> **本文**:
-*-
この歌は、マリヤが祝福された状態を感謝し、その挨拶の声が自分の胎内の子供までも感動を与えることを感謝し、最後に、信じる者の幸いを歌います。「主によって語られたことは必ず実現すると信じきった人は、何と幸いなことでしょう。」という御言を思い巡らしつつ、「信じるものの幸い」について語ります。
 
1.45節の正確な意味
 
 
先ず、直訳します。ぎこちないのですが、「主によって彼女に語られたことがらには成就がある、ということを信じきった女は幸いです!」となります。

・「ということ」(ホティ)の解釈:
「ということ」と訳されているホティには、「なぜならば」(because)という意味もあります。また、「ということ」という意味(that)もあります。後者ととると、文語訳のように「信ぜしものは幸いなるかな、主の語り給うことは、必ず成就すべければなり」となりますし、前者となると新改訳のようになります。私は新改訳が妥当と思います。

・信じた人:
さらに、信じ切った「人」は女性単数です。直訳すれば「信じた(一人の)女性は幸いです・・・。」となります。当然マリヤをさしています。

・信じきった:
「信じ切る」とは「信じる」のアオリスト時制です。つまり、主が語られたとき、信じるのだ、信じることに決めようと決断したことを示唆しています。

・主によって彼女に対して語られた:
「主によって彼女に対して語られた」とは、個人的な語り掛けを意味します。主と個人的に物語り、直接に語り掛けを頂くことを意味しています。
 
2.信じなかった者の不幸
 
 
信じたものの幸いとは、裏返して言うと、信じなかったものは不幸だなあという意味が籠められています。

・ザカリヤ:
エリサベツの夫ザカリヤは、主のことばを信じませんでしたので、口が利けなくなっていました。エリサベツは、その夫をちらりと横目で眺めながら、このことばを叫んだことでしょう。ザカリヤは「その時が来れば必ず実現すべき」(御使いを通して語られた)神の言葉(1:20)を信じませんでした。その結果ものが言えず、筆談か身振り手ぶりでしかコミュニケーション出来なくなったのです。その夫の姿から、信じないものの悲しさを日常生活の中で痛感していたことでしょう。

・トマス:
そのほかにも、信じないものの不幸について、聖書は多くの例を示しています。トマスはDoubting Thomasという名前で、不信仰者の代名詞となってしまいました。主イエスの復活を疑って叱られました。尤も、彼の場合には、叱られた後で直ぐに信じたため、より深い信仰者となりましたが・・・。

・イスラエル王の側近:
サマリヤでイスラエルの王様の側近であった将校は、サマリヤが包囲されて深刻な食料危機に陥った時に、「主はこの危機を24時間以内に救って、豊かな食料を供給なさる」という預言者エリシャの予言を聞きました。しかし彼は「たとい神が天に窓を作られるにしても、そんなことがあるだろうか。」と疑問を挟んだのです。奇蹟は起きました。24時間も立たない内に食料は供給されました。人々が食料を求めて殺到した時、警備係を命じられたその将校は、山の様な食料を見ながら、群衆に押しつぶされて死んでしまいました。
-*-
> **表示内容**:
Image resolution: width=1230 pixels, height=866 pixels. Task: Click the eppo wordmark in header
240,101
-*-
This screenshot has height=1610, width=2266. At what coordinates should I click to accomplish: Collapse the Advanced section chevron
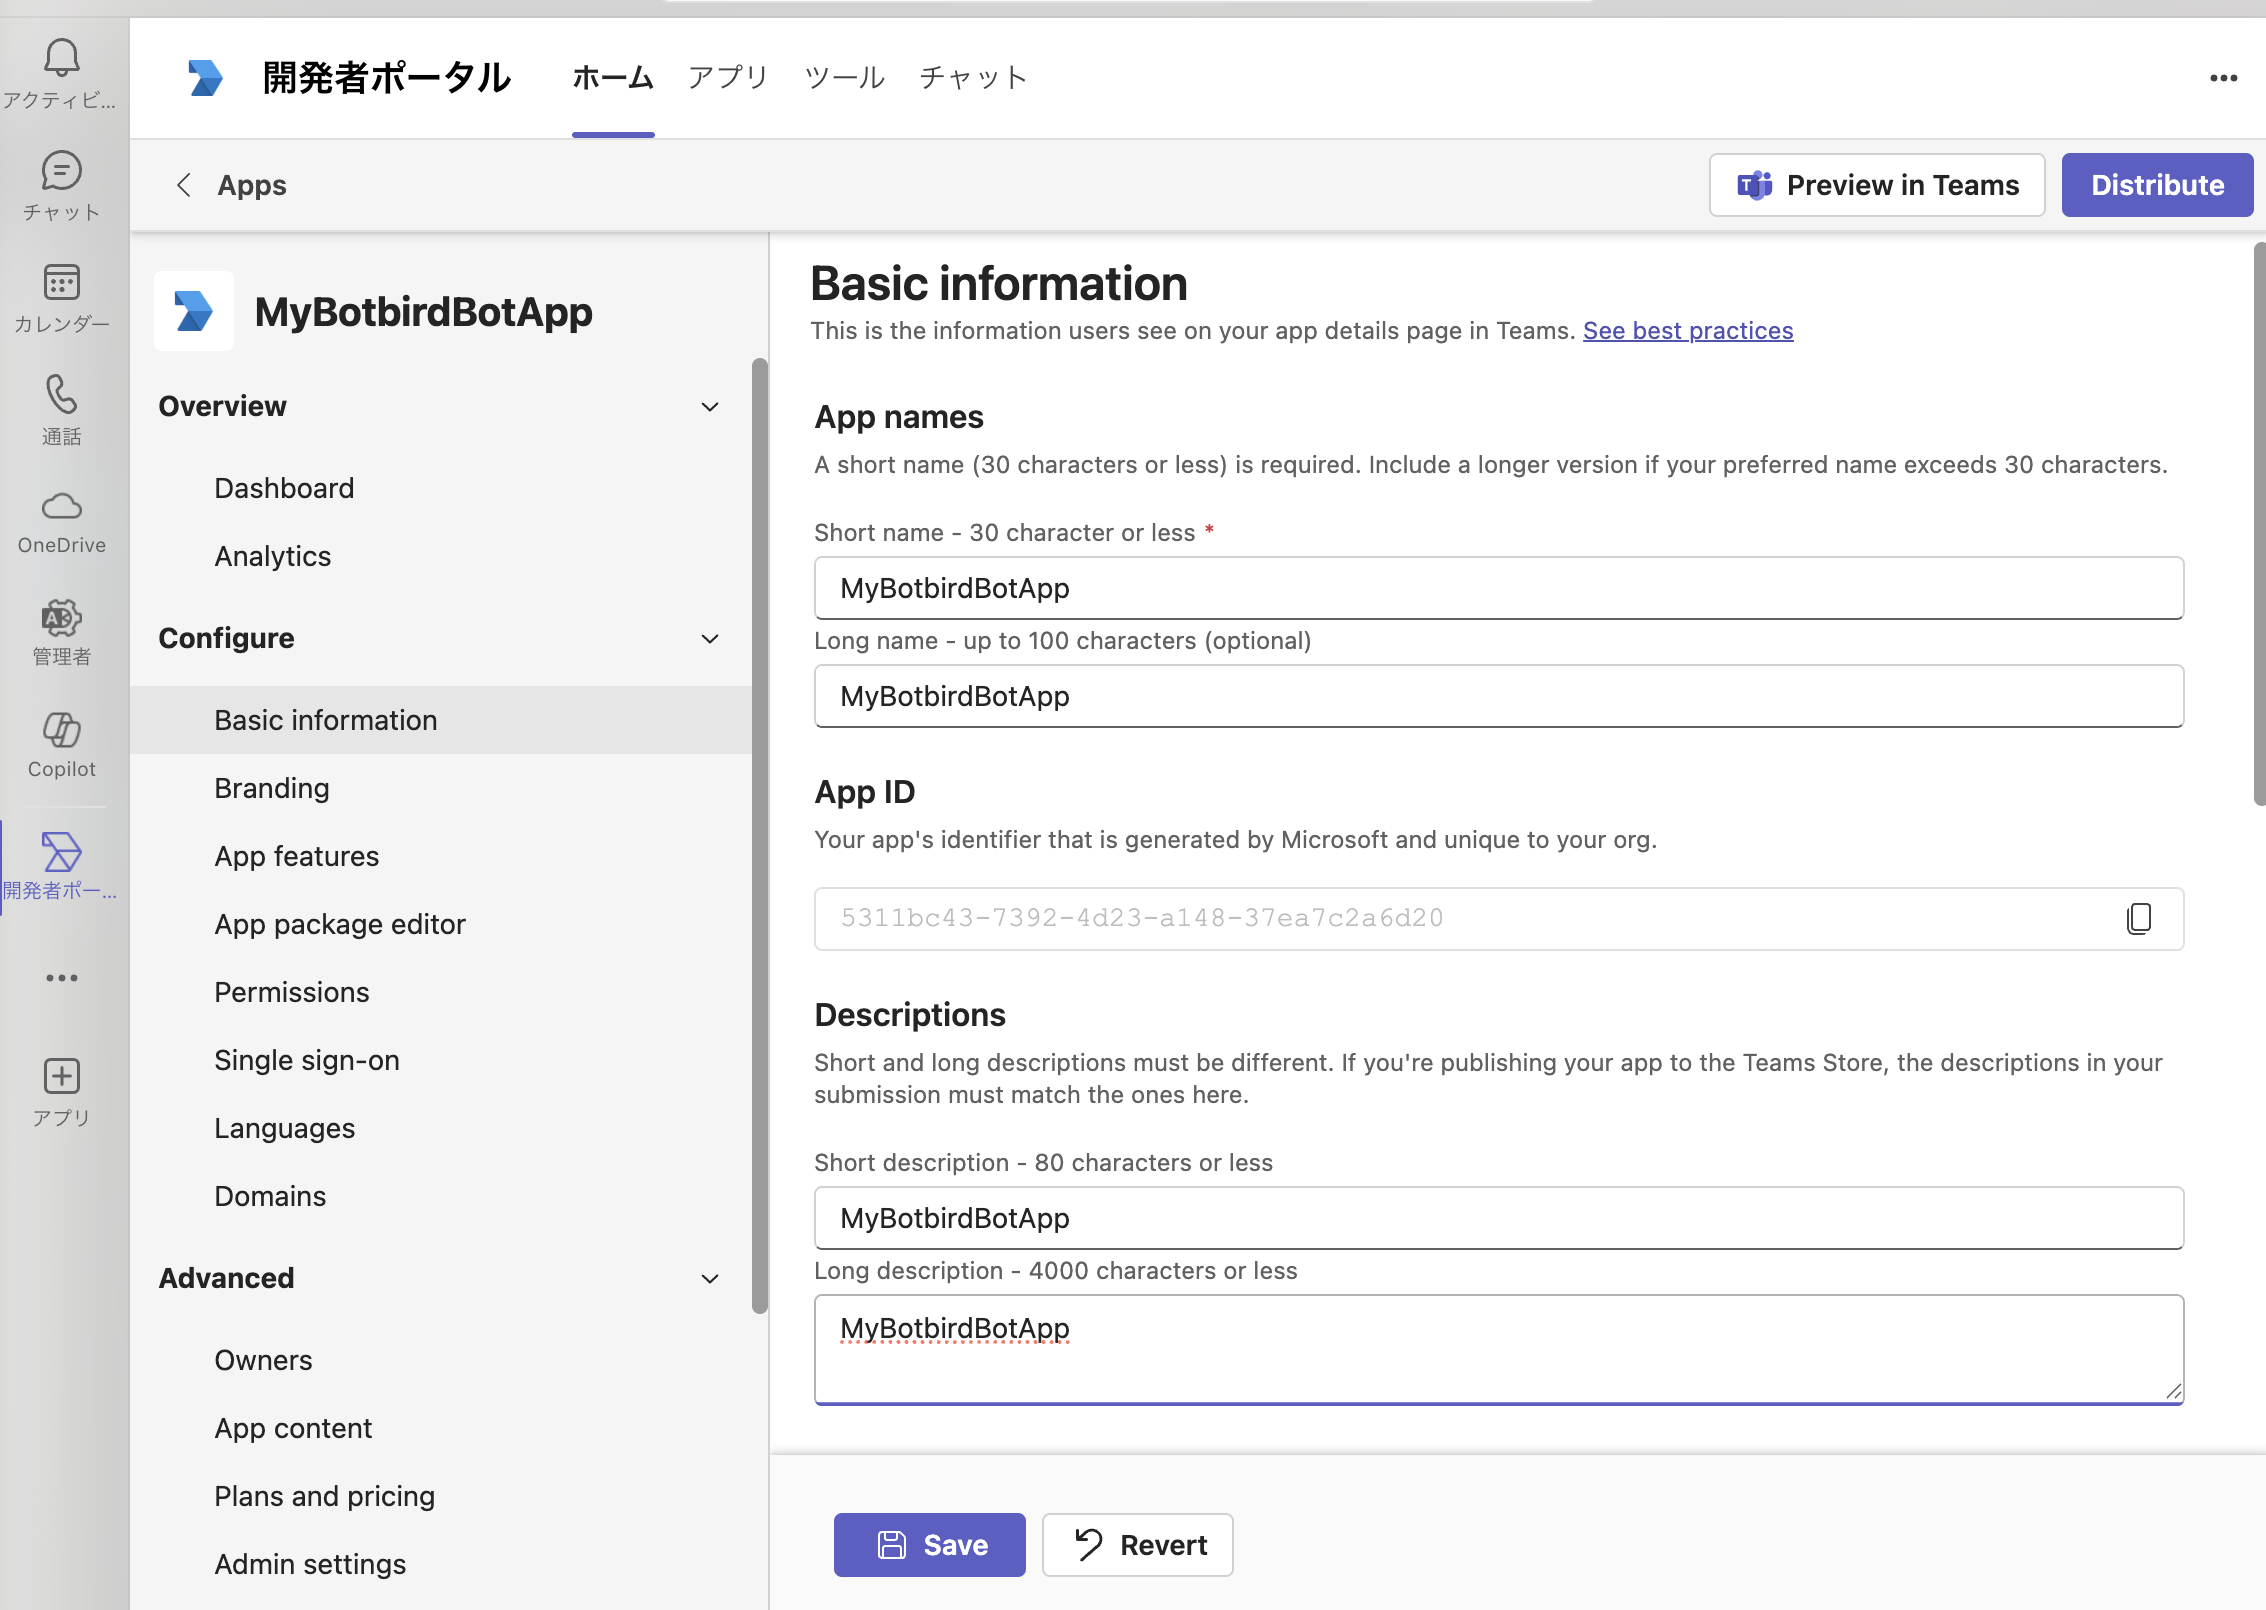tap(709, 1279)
-*-
> **課題一覧**:
a: 本文によると、「信じ切る」は「信じる」のどの時制ですか。
b: 本文のうち、「2.信じなかった者の不幸」から「信仰者となりましたが・・・。」までの部分を一字一句そのまま書き写してください。

> **解答一覧**:
a: 「信じる」のアオリスト時制です。

b:
2.信じなかった者の不幸
 
 
信じたものの幸いとは、裏返して言うと、信じなかったものは不幸だなあという意味が籠められています。

・ザカリヤ:
エリサベツの夫ザカリヤは、主のことばを信じませんでしたので、口が利けなくなっていました。エリサベツは、その夫をちらりと横目で眺めながら、このことばを叫んだことでしょう。ザカリヤは「その時が来れば必ず実現すべき」(御使いを通して語られた)神の言葉(1:20)を信じませんでした。その結果ものが言えず、筆談か身振り手ぶりでしかコミュニケーション出来なくなったのです。その夫の姿から、信じないものの悲しさを日常生活の中で痛感していたことでしょう。

・トマス:
そのほかにも、信じないものの不幸について、聖書は多くの例を示しています。トマスはDoubting Thomasという名前で、不信仰者の代名詞となってしまいました。主イエスの復活を疑って叱られました。尤も、彼の場合には、叱られた後で直ぐに信じたため、より深い信仰者となりましたが・・・。